20 - 21 сентября - «черепашьи» бега (Anhalter Bhn.) с разъяснениями американским солдатам, наше время - 24 часа. Дистанция - от улицы до перрона;

21 - 22 сентября - ночевка у лукенвальдских шлюх; нашей невинности грозит опасность!

22 сентября, под вечер, двое блудных сыновей, прикатив на покореженном «хандвагене», постучались в запертые ворота, на которых было написано: «Родина-Мать ждет вас!»...

22 сентября - 11 октября - стоянка в лагере 251;

11 октября - грузимся и уходим;

13 октября - Cottbus, мой друг был избит и опозорен русскими, он нес на плечах крест...

15 октября - Sorrau (Zorow) — первые польские солдаты;

16 - 18 октября - Zorow - кучи дерьма, эшелоны...
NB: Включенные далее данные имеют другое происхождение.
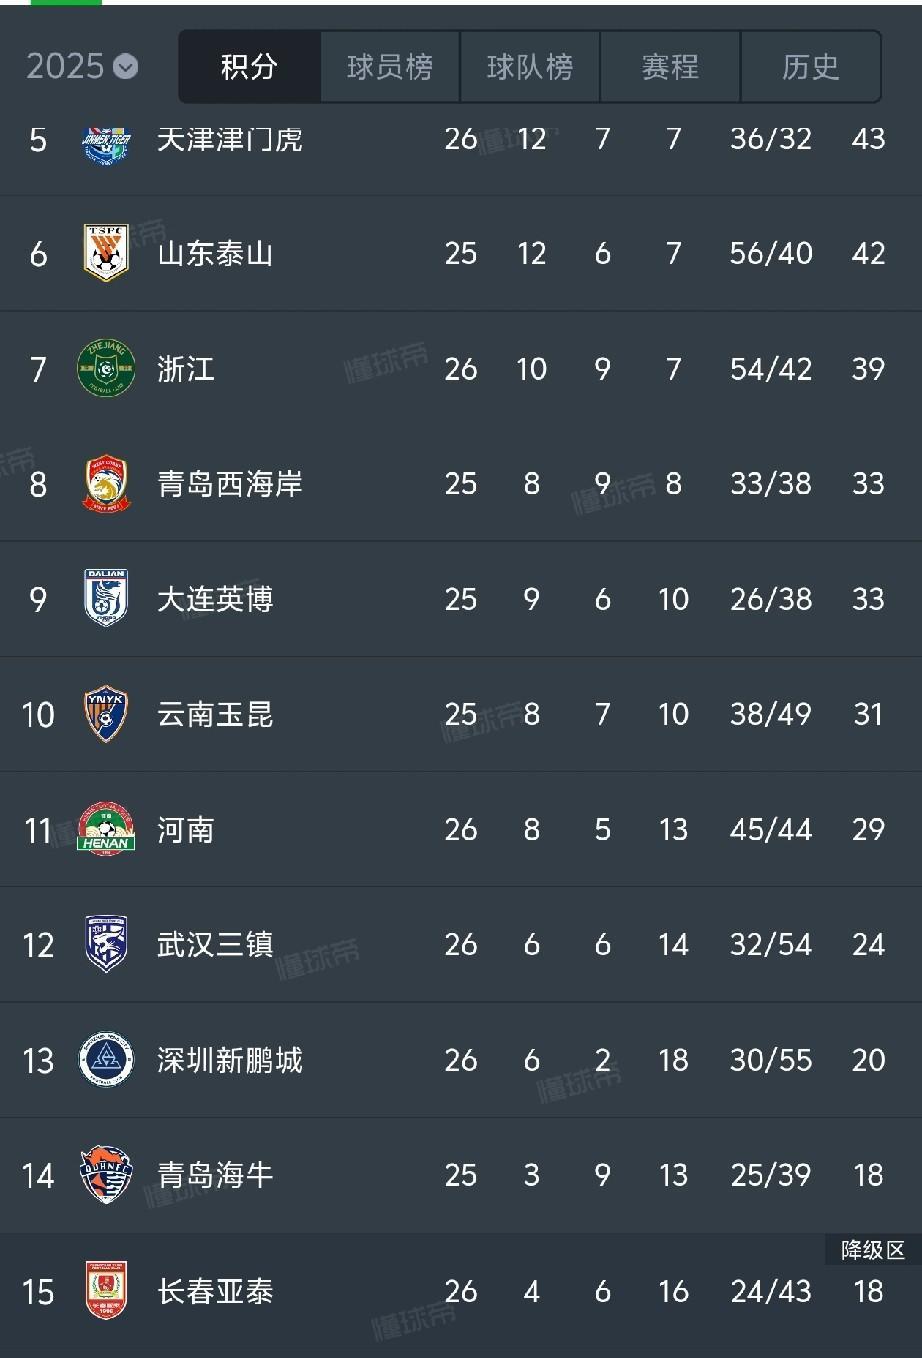
Task: Tap the 武汉三镇 team crest
Action: pyautogui.click(x=106, y=944)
Глогау, 19 октября (...). Город полностью уничтожен, вымер, уже и развалины успели порасти травой. В этом даже есть своя романтика, трепетность, не то, что в Берлине, представляющем собой груды кирпича, утопающем в пыли и пепле. Однако благодаря своему величию он сохраняет признаки жизни, а вот такого разрушенного дотла города, как Глогау, мне еще не доводилось видеть. Путешествие по опустошенной Германии производит тяжелое впечатление. Зло разбирает: немцы, с их высоким уровнем благосостояния, начали войну, которая не только сокрушила их самих, но и навлекла беды на другие народы...
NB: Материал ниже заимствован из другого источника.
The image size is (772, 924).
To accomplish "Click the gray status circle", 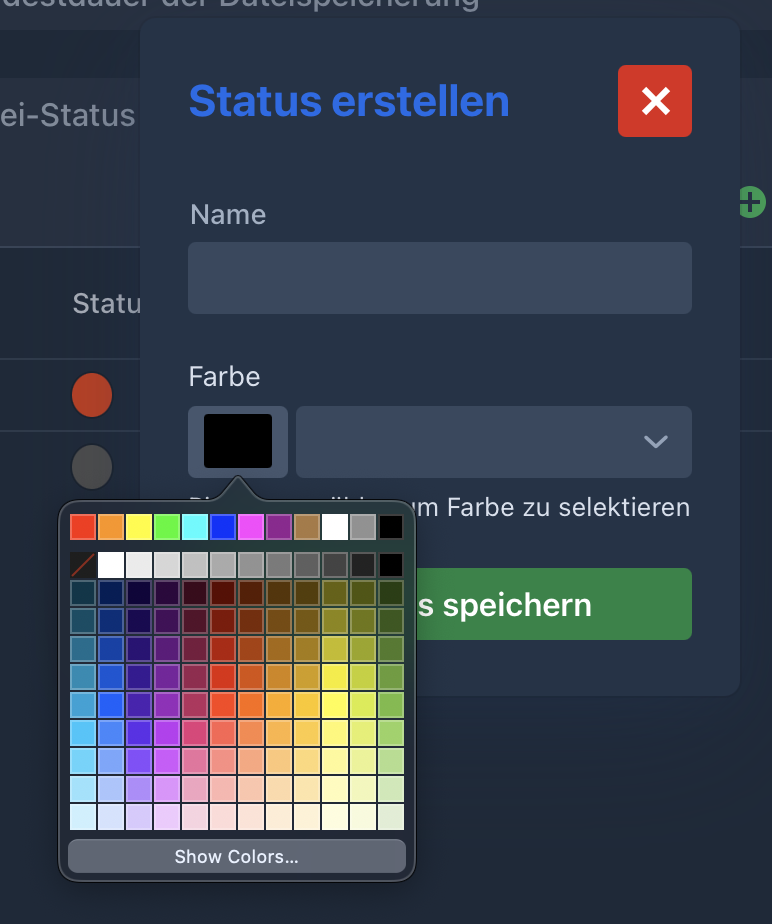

Отцовский эшелон подолгу простаивает в полях Польши, отец, подобно остальным, варит мучную болтушку, его уже не удивляет вид разрушенного Минска, он барышничает, прикидывает, что его ждет в Литве. И вот:

4 ноября 1945 г., Вильнюс. С бьющимся сердцем шел я вчера на улицу Малуну, 3. Поднявшись по лестнице на галерею, заметил, что здесь живет уже не Лидия: другие вещи у дверей, нет той чистоты, которую так тщательно поддерживали Лидия и ее семья. Постучался, но никто не открыл дверь, распахнув которую я часто заставал когда-то дома Ее. Не достучавшись, я заглянул к пани Ганульке, там и узнал кое-что...

С бьющимся сердцем, часто взмахивая крыльями пернатого зверька, я влетел - а разве сейчас я не продолжаю по-прежнему влетать? - в разбитое окно, сквозь покрытое пылью и заляпанное строительным раствором стекло в пустую, как осушенная бутылка вина, комнату. Она была пропитана терпким запахом краски, извести, чего-то тошнотворно-кислого, — вот только человеческого духа там не осталось и в помине. Не пахнет больше телом Туулы, ее волосами и даже пропыленными папками. И как ни раздувай ноздри, все равно не почувствуешь даже запаха мускуса, которым разило от Петрилы и его прыщавого сынка, тяжелого духа сапожной ваксы, выдохшегося пива - ничего! Будто попадаешь в старый кладбищенский склеп: беленые стены с почти незаметными паутинками на них кажутся до омерзения вечными, они страшнее всех символов смерти, палат дурдома и кладбища, что возле бюро ритуальных услуг, - одно время туда, то ли следуя странной моде, то ли гонимые массовым психозом приходили кончать жизнь самоубийством желторотые наркоманы, юные девицы и просто любопытствующие сумасброды... Бродил там и я - мне казалось, что в этом месте и уютнее, и теплее...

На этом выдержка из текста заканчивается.